Durante la trasmissione Lozada e Timochenko hanno parlato della minaccia di nuove violenze. Alcuni mesi prima una remota unità di ribelli legata al narcotraffico aveva annunciato che sarebbe rimasta nella foresta e non avrebbe preso parte al processo di pace. Ancora più pericoloso era il fatto che, a mano a mano che le FARC si ritiravano dal territorio, subentravano alcune bande paramilitari legate al narcotraffico che non esitavano a uccidere. A San Vicente del Caguán, una città vicina ai territori controllati dalle FARC, era circolato un volantino con una mitragliatrice e il simbolo dei paramilitari delle Autodifese unite della Colombia. Il testo diceva: “Siamo arrivati e siamo qui per rimanere”. E aggiungeva che l’obiettivo del gruppo era liberare la città dai sostenitori delle FARC. Tre dirigenti contadini locali erano stati uccisi con colpi di arma da fuoco. Gli attivisti di sinistra avevano accusato il sindaco, un sostenitore di Uribe, di aver ordinato gli omicidi, il sindaco ha respinto le accuse. Secondo alcuni osservatori di associazioni umanitarie, nel 2016 sono stati uccisi più di settanta attivisti, alimentando il timore di una campagna di omicidi. “È nata una cultura della violenza”, ha detto Timochenko. “Tutta la società deve cambiare”.
Parte di questo cambiamento, naturalmente, passa anche dal riconoscimento da parte delle FARC delle loro stesse violenze. Lozada dovrà apparire davanti a un tribunale e confessare tutti i crimini che ha commesso. Quando gli chiedo se si sente in colpa per qualcosa che ha fatto durante la guerra, mi guarda a lungo e risponde: “Ricorrere alla violenza è sempre una cosa che ti spinge a interrogarti”. Come i suoi compagni, si rammarica che le FARC abbiano avuto legami con il narcotraffico. “Sappiamo che ha contribuito a delegittimarci”, afferma, “e siamo arrivati alla conclusione che ci ha danneggiato in modo grave”. Tuttavia i suoi ideali rivoluzionari gli hanno permesso di vivere “senza rimorsi”.

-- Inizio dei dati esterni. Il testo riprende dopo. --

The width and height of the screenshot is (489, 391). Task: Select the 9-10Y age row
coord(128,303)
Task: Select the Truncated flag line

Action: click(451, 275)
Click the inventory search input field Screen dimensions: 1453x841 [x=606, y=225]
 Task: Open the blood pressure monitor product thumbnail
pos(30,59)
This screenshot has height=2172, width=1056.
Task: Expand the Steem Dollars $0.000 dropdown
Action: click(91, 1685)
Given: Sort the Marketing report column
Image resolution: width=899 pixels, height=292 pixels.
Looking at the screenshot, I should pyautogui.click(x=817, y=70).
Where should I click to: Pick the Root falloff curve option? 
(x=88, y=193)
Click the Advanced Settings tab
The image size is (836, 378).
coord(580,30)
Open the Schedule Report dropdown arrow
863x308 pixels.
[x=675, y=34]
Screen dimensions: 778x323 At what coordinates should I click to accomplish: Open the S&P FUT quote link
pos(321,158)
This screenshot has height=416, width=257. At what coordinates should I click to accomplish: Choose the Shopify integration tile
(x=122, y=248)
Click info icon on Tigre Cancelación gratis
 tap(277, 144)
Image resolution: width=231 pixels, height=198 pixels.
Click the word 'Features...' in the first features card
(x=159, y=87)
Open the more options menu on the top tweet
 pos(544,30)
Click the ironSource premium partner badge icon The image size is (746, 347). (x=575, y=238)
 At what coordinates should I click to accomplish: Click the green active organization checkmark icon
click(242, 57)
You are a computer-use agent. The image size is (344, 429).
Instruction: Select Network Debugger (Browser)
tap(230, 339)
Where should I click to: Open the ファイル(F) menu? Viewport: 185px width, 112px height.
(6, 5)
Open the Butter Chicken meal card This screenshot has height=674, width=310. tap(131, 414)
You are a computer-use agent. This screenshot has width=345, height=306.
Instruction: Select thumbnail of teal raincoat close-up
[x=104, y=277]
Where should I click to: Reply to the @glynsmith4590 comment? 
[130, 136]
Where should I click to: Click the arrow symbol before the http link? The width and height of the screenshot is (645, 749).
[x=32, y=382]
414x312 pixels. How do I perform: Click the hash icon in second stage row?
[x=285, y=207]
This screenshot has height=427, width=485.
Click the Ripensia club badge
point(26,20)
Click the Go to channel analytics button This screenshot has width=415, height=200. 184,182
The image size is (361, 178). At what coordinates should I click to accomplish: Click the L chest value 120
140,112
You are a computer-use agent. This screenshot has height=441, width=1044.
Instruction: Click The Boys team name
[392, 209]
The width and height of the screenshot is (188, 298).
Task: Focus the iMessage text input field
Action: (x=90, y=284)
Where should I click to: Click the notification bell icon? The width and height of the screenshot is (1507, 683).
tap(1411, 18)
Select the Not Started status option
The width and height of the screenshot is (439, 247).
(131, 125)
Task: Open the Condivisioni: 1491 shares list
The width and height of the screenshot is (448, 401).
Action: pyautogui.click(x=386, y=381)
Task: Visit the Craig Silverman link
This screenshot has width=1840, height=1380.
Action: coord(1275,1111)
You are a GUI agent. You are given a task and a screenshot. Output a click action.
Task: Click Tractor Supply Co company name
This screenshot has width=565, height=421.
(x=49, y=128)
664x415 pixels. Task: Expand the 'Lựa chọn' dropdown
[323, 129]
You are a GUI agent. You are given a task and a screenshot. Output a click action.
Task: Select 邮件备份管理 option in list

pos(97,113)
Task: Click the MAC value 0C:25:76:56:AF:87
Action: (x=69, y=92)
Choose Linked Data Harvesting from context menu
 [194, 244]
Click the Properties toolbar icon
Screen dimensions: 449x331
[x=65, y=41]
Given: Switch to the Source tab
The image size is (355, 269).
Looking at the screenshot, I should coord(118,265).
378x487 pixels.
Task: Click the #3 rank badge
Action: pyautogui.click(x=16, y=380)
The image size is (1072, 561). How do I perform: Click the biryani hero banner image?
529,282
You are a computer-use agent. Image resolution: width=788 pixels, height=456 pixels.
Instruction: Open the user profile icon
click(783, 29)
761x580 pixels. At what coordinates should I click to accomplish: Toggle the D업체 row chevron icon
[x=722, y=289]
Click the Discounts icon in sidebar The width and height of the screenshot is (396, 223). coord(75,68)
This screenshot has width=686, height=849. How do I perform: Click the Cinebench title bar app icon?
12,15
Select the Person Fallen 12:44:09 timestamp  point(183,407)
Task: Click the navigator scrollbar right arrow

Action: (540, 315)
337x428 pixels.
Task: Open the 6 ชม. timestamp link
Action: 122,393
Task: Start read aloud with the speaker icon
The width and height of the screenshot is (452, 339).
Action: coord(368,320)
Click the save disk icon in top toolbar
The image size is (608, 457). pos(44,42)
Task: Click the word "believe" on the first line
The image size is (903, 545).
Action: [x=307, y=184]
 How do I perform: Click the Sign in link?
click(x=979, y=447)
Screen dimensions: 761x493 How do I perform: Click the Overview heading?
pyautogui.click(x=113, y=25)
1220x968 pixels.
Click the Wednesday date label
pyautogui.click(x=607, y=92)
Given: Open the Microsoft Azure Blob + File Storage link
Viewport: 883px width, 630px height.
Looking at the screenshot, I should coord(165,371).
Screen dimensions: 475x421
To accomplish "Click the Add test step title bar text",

Il rimpianto più grande sono i compagni morti. Nel 2012 l’esercito ha bombardato un accampamento in cui Lozada stava addestrando degli ufficiali. Sono stati uccisi 39 suoi studenti. “È stato uno dei giorni peggiori di tutta la guerra”, dice con le lacrime agli occhi. “Perdere così tanti compagni tutti insieme, in questo modo, è una cosa da cui non puoi più riprenderti”. Spesso i guerriglieri non hanno potuto seppellire i loro morti con dignità e a volte neanche avere una tomba, e questo lo fa stare male. Le FARC e il governo hanno deciso di costruire tre monumenti alla guerra, realizzati con le armi fuse dei guerriglieri.
María Jimena Duzán, la conduttrice di Semana en vivo, ha chiesto ai suoi ospiti come immaginavano la loro nuova vita. Timochenko ha detto che sarebbe stato bello vivere in un condominio abitato solo da ex guerriglieri, per poter mantenere la famiglia unita. Le FARC e il governo hanno stabilito che il disarmo definitivo dovrà avvenire entro il 31 maggio. Negli ultimi mesi i combattenti delle FARC si sono trasferiti dalla foresta alle zone di smobilitazione, con una variegata processione di autobus, fuoristrada e canoe a motore. Le guerrigliere hanno portato con sé i figli, e le famiglie gli animali della foresta: scimmie, maiali, lontre di fiume e coati.
L’accampamento di Lozada, dove vivono centinaia di altri combattenti, è a tre ore da Bogotá, in una zona dove la gente è favorevole al processo di pace. Lozada va spesso nella capitale per “il lavoro politico”. Ad agosto le FARC annunceranno la creazione del loro partito. Nel frattempo Lozada è stato invitato a esporre le sue idee in alcuni incontri universitari e alla fiera del libro di Bogotá. “Tra pochi anni saremo apertamente coinvolti e parte attiva della vita politica del paese”, mi dice sollevato.
Gli chiedo se si considera ancora un guerrigliero. Lui fa segno di sì e dice: “Continueremo a vivere e a interpretare il mondo da guerriglieri, ma cominciamo a essere consapevoli che esiste un nuovo modo di fare le cose”. Poi aggiunge: “Ho cominciato a capire che ora posso andare a visitare la mia famiglia senza avere paura che lo Stato mi faccia qualcosa, e questo apre nuove prospettive per la mia vita”.
Finita la trasmissione, i dipendenti del canale sono corsi a scattarsi delle foto con i guerriglieri. Poi Lozada e Timochenko sono andati a festeggiare con degli amici in un parcheggio protetto, circondati dalle guardie del corpo. Timochenko fumava una sigaretta, bevendo un whisky. Lozada mi ha presentato una giovane donna che stava vicino a lui, Milena, la sua compañera, e ha indicato il suo pancione. Presto avranno un figlio. Lozada era raggiante e orgoglioso. I guerriglieri hanno alzato i calici per un brindisi: “Al futuro”.
L’AUTORE
Jon Lee Anderson è un giornalista statunitense. Dal 1999 scrive per il New Yorker. I suoi ultimi libri pubblicati in Italia sono Che Guevara (Fandango 2009) e Guerriglieri. Viaggio nel mondo in rivolta (Fandango 2011).
Da sapere/Le tappe della pace
24 agosto 2016 - Il presidente della Colombia, Juan Manuel Santos, annuncia la conclusione dei negoziati con le FARC, cominciati nel 2012 a Cuba. I guerriglieri s’impegnano ad abbandonare la lotta armata, rispettare lo Stato di diritto e deporre le armi per trasformarsi in una forza politica.
29 agosto - Entra in vigore il cessate il fuoco bilaterale e definitivo che mette fine alla lotta armata delle FARC.
26 settembre - Santos e i leader delle FARC firmano la pace nella città colombiana di Cartagena. Il 2 ottobre i cittadini bocciano in un referendum l’accordo di pace tra il governo e i guerriglieri. Il 24 novembre il presidente e il massimo comandante delle FARC, Timochenko, firmano una nuova intesa a Bogotá, che viene ratificata dal parlamento.
Febbraio 2017 - Gli ultimi guerriglieri, dei settemila attesi, raggiungono le 26 Zonas veredales transitorias de normalización stabilite con il governo per deporre le armi e prepararsi al ritorno alla vita civile.